After one year of preparation, we were thrilled to officially open a branch of the ICEJ in Ukraine. Although Ukraine continues to grapple with the legacy of its Communist and Fascist past and is torn by war in the east, the more than 3.5 million Evangelical believers in the country offer great potential for future growth and support for Israel. The main task of this new branch will be to educate the church about Israel and the connection between the Jewish people and the nations.
Branch leadership will continue the work which Ukrainian Christians started more than ten years ago. Repentance meetings for antisemitism were held in different cities where Jews had been persecuted, and in Kiev, the capital city, a National Day of Prayer for the peace of Jerusalem was held for several years, with up to 1,000 people from different denominations coming together. It has been resolved that the new branch will renew the prayer initiative under the banner of the ICEJ.
From the beginning, the Kiev Jewish Messianic Community has been a key player in all these activities, and the Community’s leader, Pastor Boris Grisenko, joined the Board of ICEJ-Ukraine, together with representatives of other large Evangelical denominations. At the branch opening, Pastor Grisenko spoke on the subject of “Israel and the Church”, together with Vitaliy Kozubovskiy, senior pastor of the largest Baptist church, and Mojmir Kallus, ICEJ VP for International Affairs.
Please pray for ICEJ-Ukraine's National Director Valeriy Alymov and his team. The fields in Ukraine are ready for harvest, so may the Lord send the laborers.
New Favor for Israel in Tanzania
On a two-week speaking tour in East Africa, ICEJ Vice President David Parsons was received by the President of Tanzania, the honorable John Pombe Magufuli, in his hometown of Chato, on Lake Victoria.
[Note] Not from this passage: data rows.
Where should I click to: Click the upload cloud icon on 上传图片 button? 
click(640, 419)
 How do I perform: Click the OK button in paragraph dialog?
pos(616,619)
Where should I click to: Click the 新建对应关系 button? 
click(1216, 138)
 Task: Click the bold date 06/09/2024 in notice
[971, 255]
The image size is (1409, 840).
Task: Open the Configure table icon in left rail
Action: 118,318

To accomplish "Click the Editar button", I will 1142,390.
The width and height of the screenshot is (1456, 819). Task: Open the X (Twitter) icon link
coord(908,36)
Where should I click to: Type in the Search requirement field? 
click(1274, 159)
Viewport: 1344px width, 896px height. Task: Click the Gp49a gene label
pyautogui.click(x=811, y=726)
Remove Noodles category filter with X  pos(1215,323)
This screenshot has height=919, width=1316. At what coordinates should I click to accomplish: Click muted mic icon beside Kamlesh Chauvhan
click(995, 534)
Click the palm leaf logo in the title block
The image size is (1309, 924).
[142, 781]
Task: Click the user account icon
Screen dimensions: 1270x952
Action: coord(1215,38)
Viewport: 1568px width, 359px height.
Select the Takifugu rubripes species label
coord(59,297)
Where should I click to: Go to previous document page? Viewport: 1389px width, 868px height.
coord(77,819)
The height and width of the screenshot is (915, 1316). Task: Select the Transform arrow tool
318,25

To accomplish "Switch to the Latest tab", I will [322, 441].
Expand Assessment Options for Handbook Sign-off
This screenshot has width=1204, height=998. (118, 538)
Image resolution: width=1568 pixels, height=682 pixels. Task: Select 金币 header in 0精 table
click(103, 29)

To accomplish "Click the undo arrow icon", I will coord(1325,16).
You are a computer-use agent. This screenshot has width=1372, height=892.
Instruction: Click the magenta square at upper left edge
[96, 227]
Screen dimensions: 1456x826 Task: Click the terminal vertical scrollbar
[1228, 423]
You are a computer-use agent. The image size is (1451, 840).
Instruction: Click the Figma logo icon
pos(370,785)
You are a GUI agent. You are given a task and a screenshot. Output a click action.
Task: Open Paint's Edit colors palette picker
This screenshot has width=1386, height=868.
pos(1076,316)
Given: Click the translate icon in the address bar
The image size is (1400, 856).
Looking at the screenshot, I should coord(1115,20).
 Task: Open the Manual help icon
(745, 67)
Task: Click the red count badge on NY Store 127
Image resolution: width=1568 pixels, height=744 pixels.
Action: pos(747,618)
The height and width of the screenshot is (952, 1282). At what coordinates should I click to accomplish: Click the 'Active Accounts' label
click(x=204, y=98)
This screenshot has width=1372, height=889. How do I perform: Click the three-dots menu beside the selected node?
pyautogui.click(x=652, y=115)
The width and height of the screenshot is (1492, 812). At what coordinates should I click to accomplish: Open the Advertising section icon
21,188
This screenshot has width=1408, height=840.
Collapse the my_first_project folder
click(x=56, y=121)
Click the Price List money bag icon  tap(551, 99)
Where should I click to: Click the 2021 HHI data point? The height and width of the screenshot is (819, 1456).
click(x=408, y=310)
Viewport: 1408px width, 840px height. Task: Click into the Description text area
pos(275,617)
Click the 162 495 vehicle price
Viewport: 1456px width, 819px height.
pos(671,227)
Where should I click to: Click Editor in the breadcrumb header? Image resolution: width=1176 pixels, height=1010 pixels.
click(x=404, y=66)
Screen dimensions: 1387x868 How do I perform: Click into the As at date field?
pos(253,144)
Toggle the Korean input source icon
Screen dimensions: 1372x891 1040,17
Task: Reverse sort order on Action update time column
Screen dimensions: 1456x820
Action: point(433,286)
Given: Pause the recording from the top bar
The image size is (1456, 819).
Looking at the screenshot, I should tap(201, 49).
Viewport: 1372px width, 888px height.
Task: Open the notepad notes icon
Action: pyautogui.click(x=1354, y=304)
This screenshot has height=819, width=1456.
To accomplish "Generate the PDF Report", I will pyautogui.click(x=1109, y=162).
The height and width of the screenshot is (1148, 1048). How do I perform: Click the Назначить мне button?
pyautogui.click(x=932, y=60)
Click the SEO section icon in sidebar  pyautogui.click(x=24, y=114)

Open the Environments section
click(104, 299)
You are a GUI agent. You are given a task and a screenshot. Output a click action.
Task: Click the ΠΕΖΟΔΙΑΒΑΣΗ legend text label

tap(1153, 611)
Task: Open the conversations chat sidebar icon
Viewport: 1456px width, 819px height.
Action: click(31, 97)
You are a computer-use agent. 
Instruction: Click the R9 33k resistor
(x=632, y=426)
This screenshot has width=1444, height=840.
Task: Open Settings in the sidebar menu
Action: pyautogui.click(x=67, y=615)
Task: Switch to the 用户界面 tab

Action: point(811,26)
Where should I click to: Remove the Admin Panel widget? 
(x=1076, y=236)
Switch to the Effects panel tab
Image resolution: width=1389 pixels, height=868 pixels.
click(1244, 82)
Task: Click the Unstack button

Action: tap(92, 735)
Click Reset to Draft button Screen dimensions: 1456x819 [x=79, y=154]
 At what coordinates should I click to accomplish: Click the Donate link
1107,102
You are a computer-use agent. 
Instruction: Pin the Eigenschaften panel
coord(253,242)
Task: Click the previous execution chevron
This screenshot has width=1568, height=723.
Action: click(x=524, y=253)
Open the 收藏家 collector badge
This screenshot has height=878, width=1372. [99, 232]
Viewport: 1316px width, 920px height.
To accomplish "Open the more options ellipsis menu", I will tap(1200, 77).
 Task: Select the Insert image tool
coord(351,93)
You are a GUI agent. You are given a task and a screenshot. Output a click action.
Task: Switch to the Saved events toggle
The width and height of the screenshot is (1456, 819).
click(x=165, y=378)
Parsons thanked President Magufuli for restoring his nation’s relations with Israel and for voting with Israel more at the United Nations. He also directed the President’s attention to Isaiah 60:10 and encouraged him to show additional favor to Israel by moving Tanzania’s new embassy in Tel Aviv to Jerusalem, adding that the Lord was promising “ten years of the fatted calf” if he would do so.
President Magufuli thanked Rev. Parsons for his visit to his country and hometown, gave a personal offering for Israel to the ICEJ, and asked Parsons to pray for his elderly mother Susanna (pictured in wheelchair).
ICEJ-Finland blesses Israel once again
Throughout the years, ICEJ-Finland has played a key role in ICEJ’s Aliyah efforts, and at ICEJ’s recent conference, in Oulu, Northern Finland, this country blessed Israel in a new way: Through music!
At this conference near the Arctic Circle, co-producers Pekka Simojokki and Vesna Bühler launched “Nordic Praise”, their latest Hebrew worship CD, as a special gift from ICEJ-Finland to bless believers in Israel.
Pekka, one of Finland’s most popular worship leaders, has been writing, composing and producing Gospel songs for over 30 years. “Nordic Praise” was originally translated and produced in many languages including English, Arabic, Persian, and Russian, but his dream was to finally produce it in Hebrew to bless believers in Israel.
Led by ICEJ-Finland and National Director, Jani Salokangas, Finnish believers supported this vision, praying for years and raising financial support for the Hebrew production.